Problem details
From the listing below, reproduce exactly the lines starting with the one with "1747x453 pixels. Task: Click" and going on through the one with "You are a GUI", both ends kept. No picture is copied.

Dataset excerpts
================
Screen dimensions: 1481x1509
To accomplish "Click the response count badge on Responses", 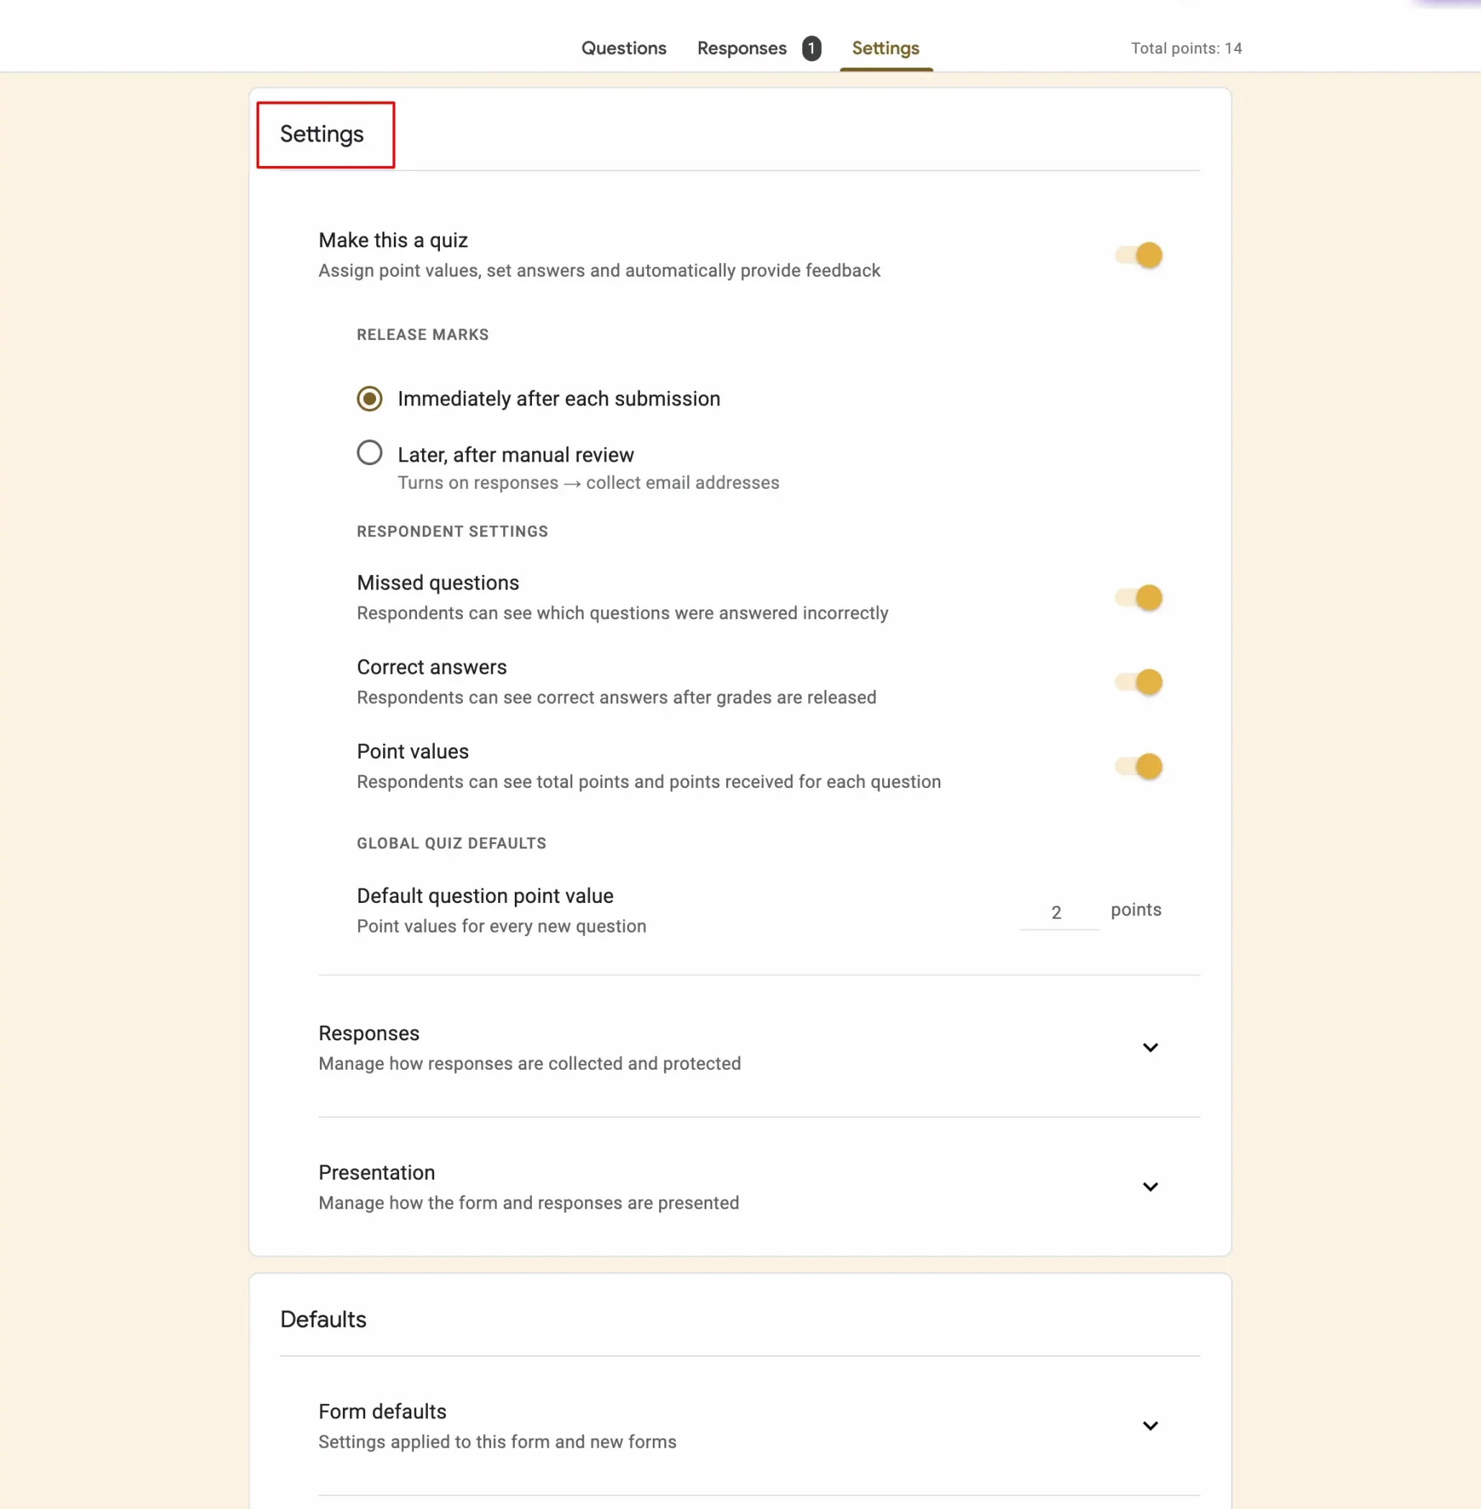I will click(811, 48).
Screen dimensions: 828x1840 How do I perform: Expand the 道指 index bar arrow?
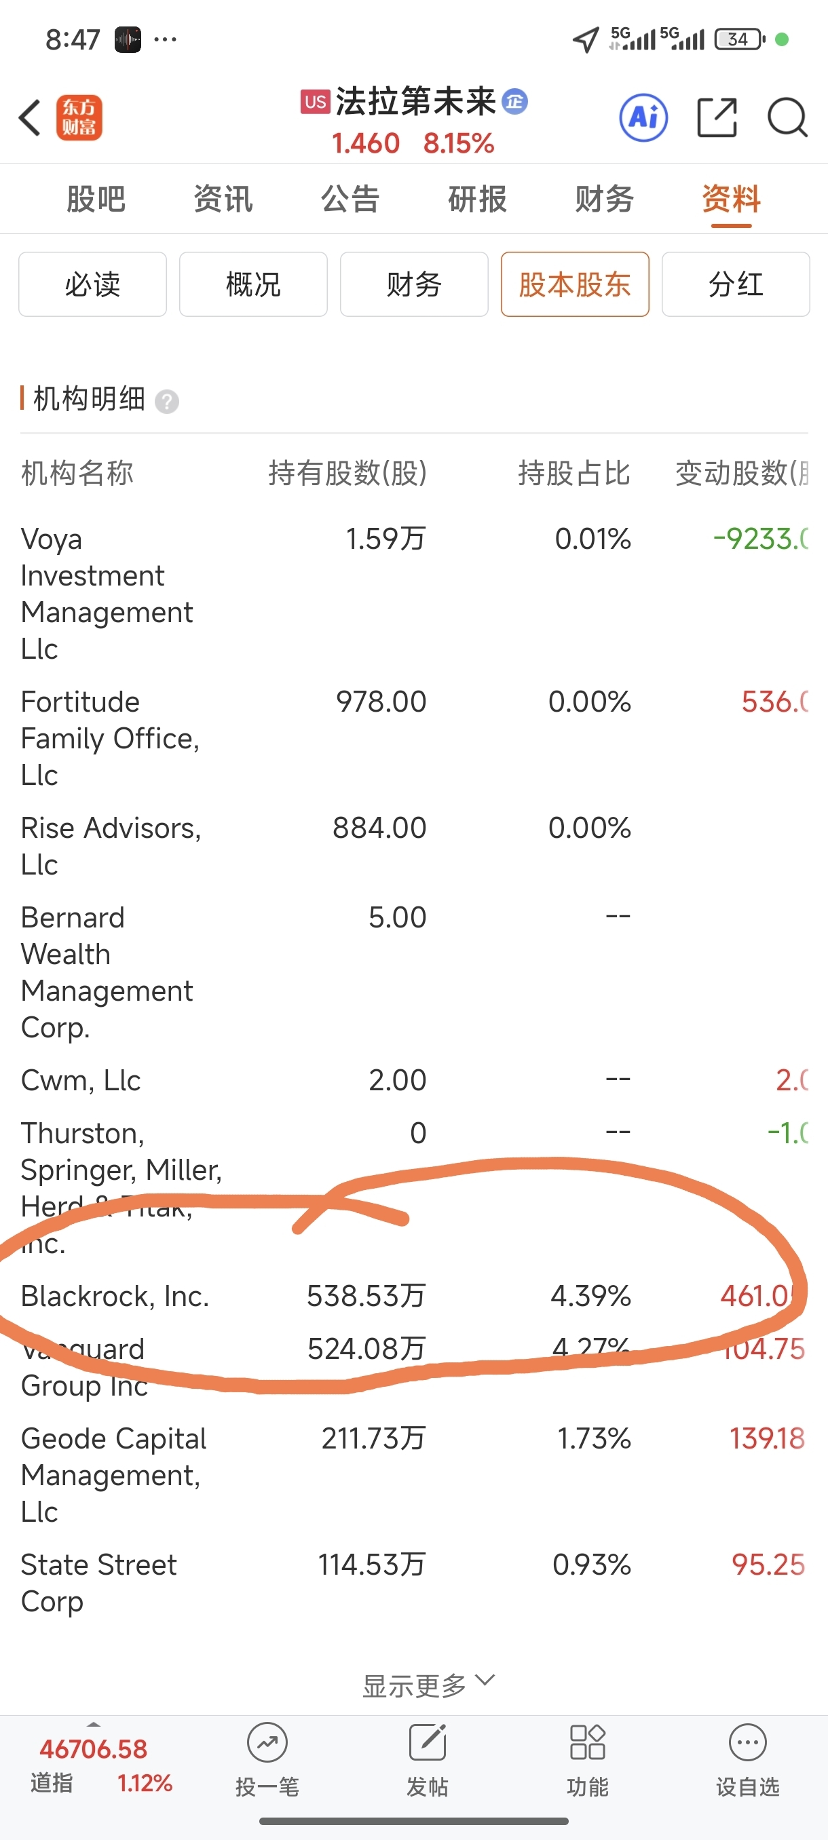pos(94,1725)
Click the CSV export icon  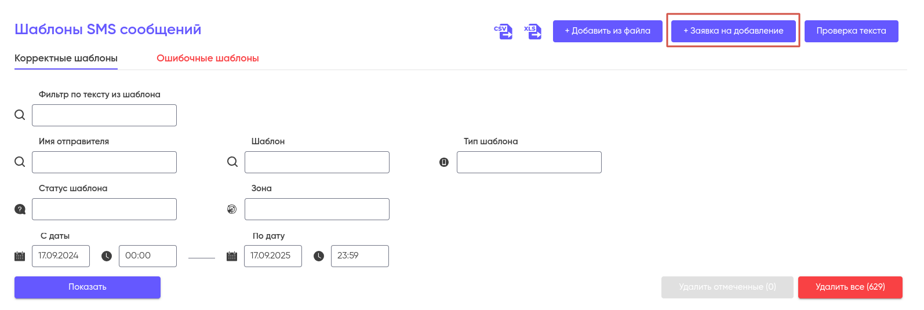(503, 31)
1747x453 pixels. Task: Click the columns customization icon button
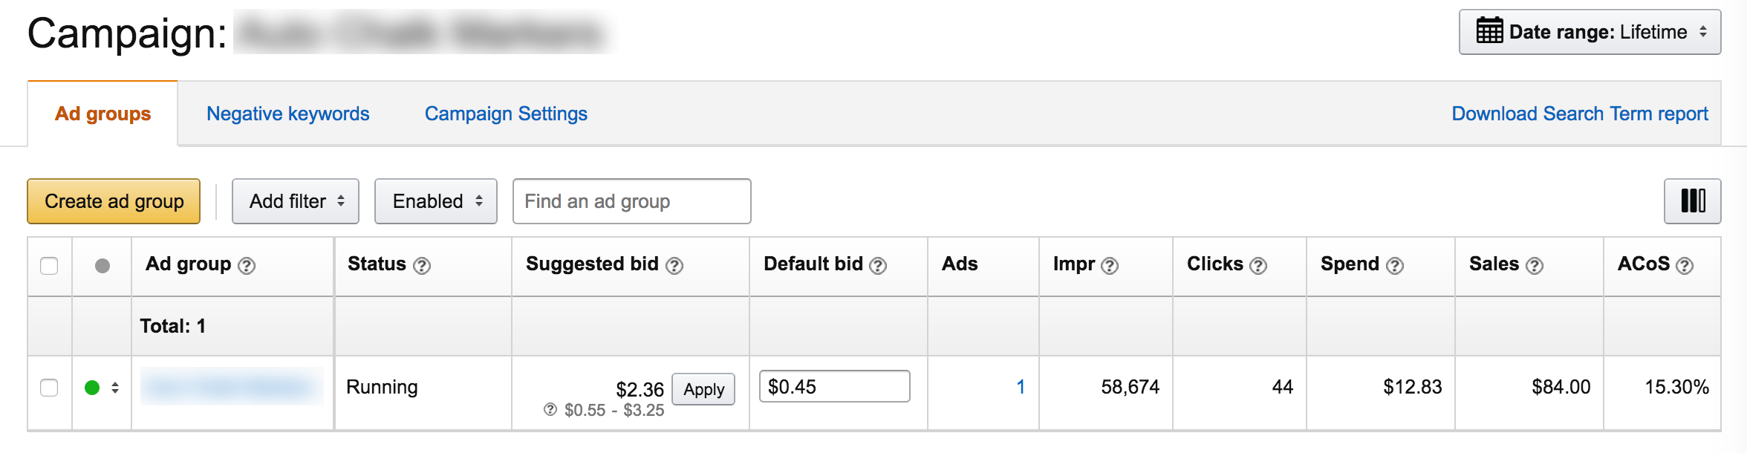pos(1692,201)
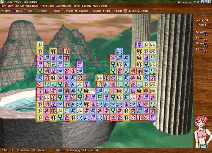Expand the Animations menu
This screenshot has width=212, height=153.
(x=47, y=6)
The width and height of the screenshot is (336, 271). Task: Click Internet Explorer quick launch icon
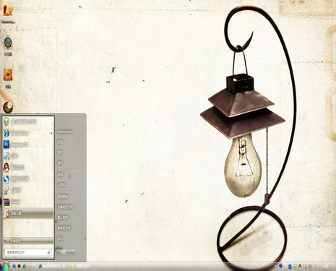pyautogui.click(x=24, y=267)
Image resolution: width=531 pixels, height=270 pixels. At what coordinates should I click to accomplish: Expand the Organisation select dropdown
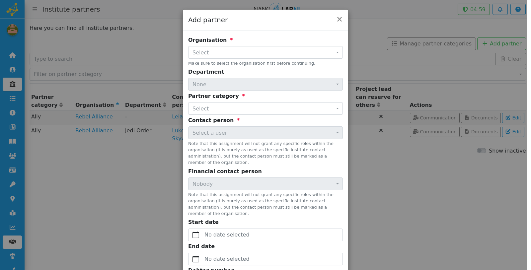pyautogui.click(x=265, y=52)
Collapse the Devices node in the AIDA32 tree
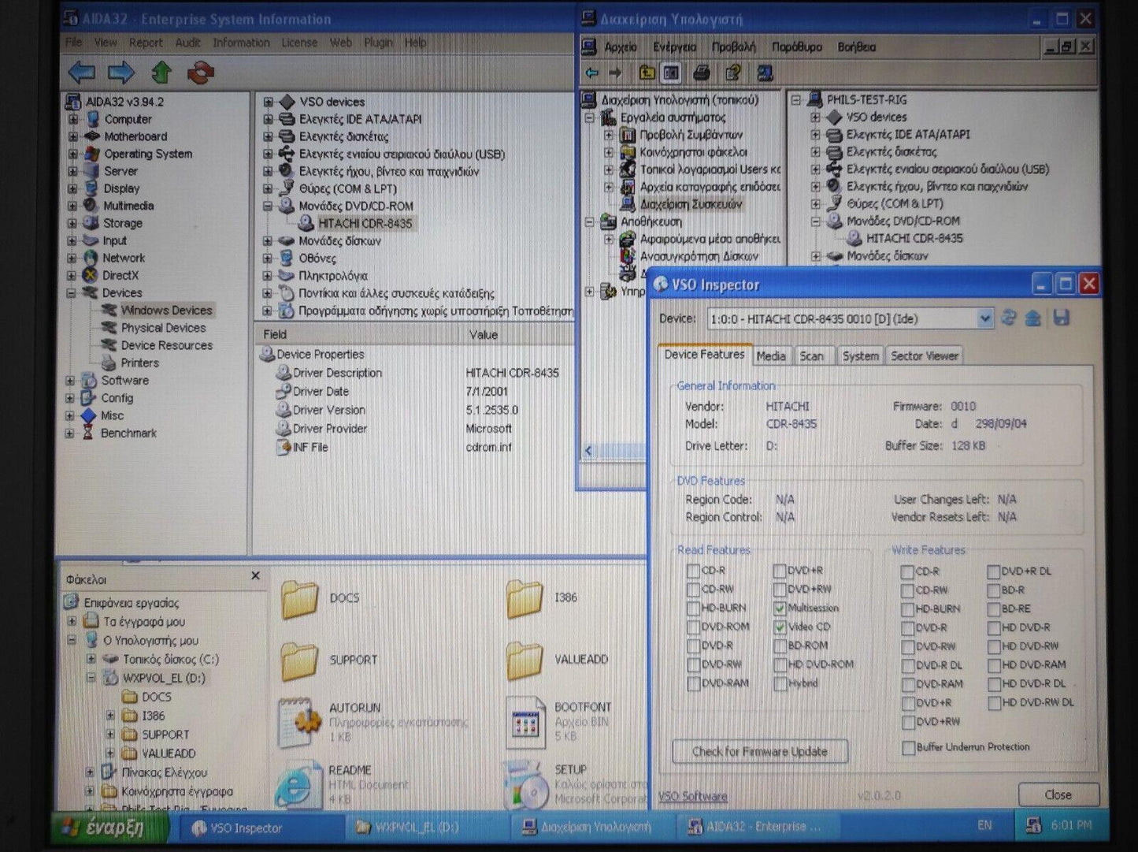Image resolution: width=1138 pixels, height=852 pixels. click(72, 293)
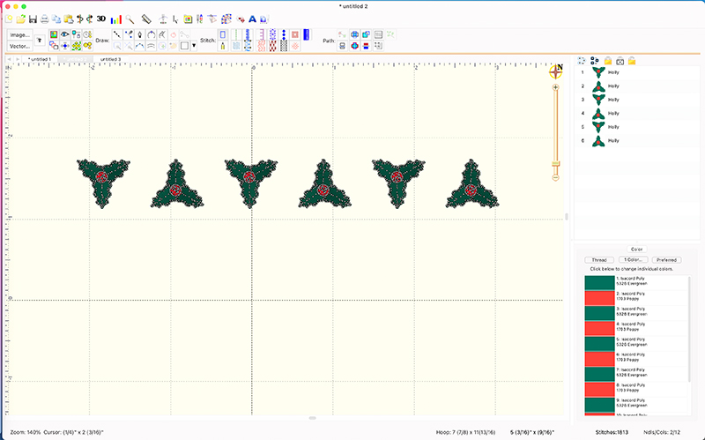This screenshot has height=440, width=705.
Task: Click the open folder icon
Action: (x=21, y=19)
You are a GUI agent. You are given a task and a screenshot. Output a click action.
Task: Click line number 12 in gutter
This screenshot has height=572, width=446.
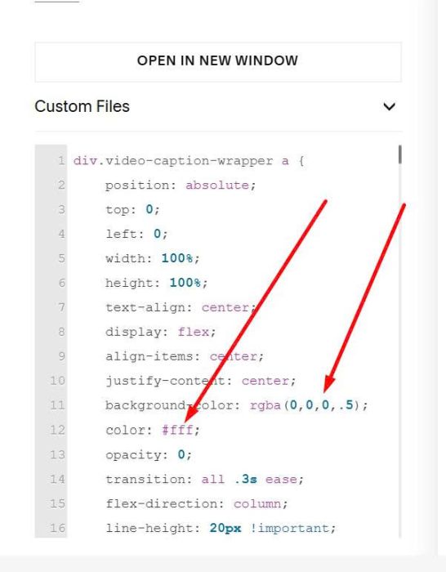57,430
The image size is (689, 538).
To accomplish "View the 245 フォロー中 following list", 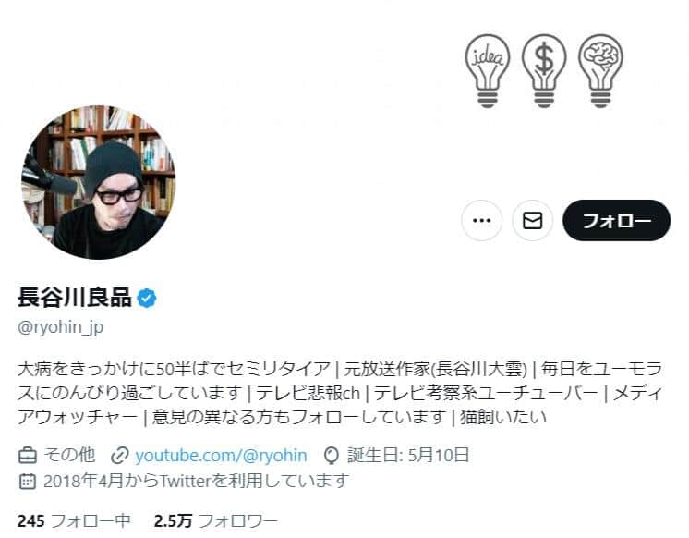I will 74,521.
================
The completed task
1747x453 pixels. Task: Click the columns customization icon button
pos(1692,201)
Expand the Animations menu
This screenshot has width=212, height=153.
(x=47, y=6)
The width and height of the screenshot is (336, 271). Task: Click Internet Explorer quick launch icon
pyautogui.click(x=24, y=267)
Image resolution: width=531 pixels, height=270 pixels. At what coordinates should I click to accomplish: Expand the Organisation select dropdown
pyautogui.click(x=265, y=52)
Collapse the Devices node in the AIDA32 tree
Image resolution: width=1138 pixels, height=852 pixels. click(72, 293)
This screenshot has height=440, width=705.
Task: Click the open folder icon
Action: (x=21, y=19)
You are a GUI agent. You are given a task and a screenshot. Output a click action.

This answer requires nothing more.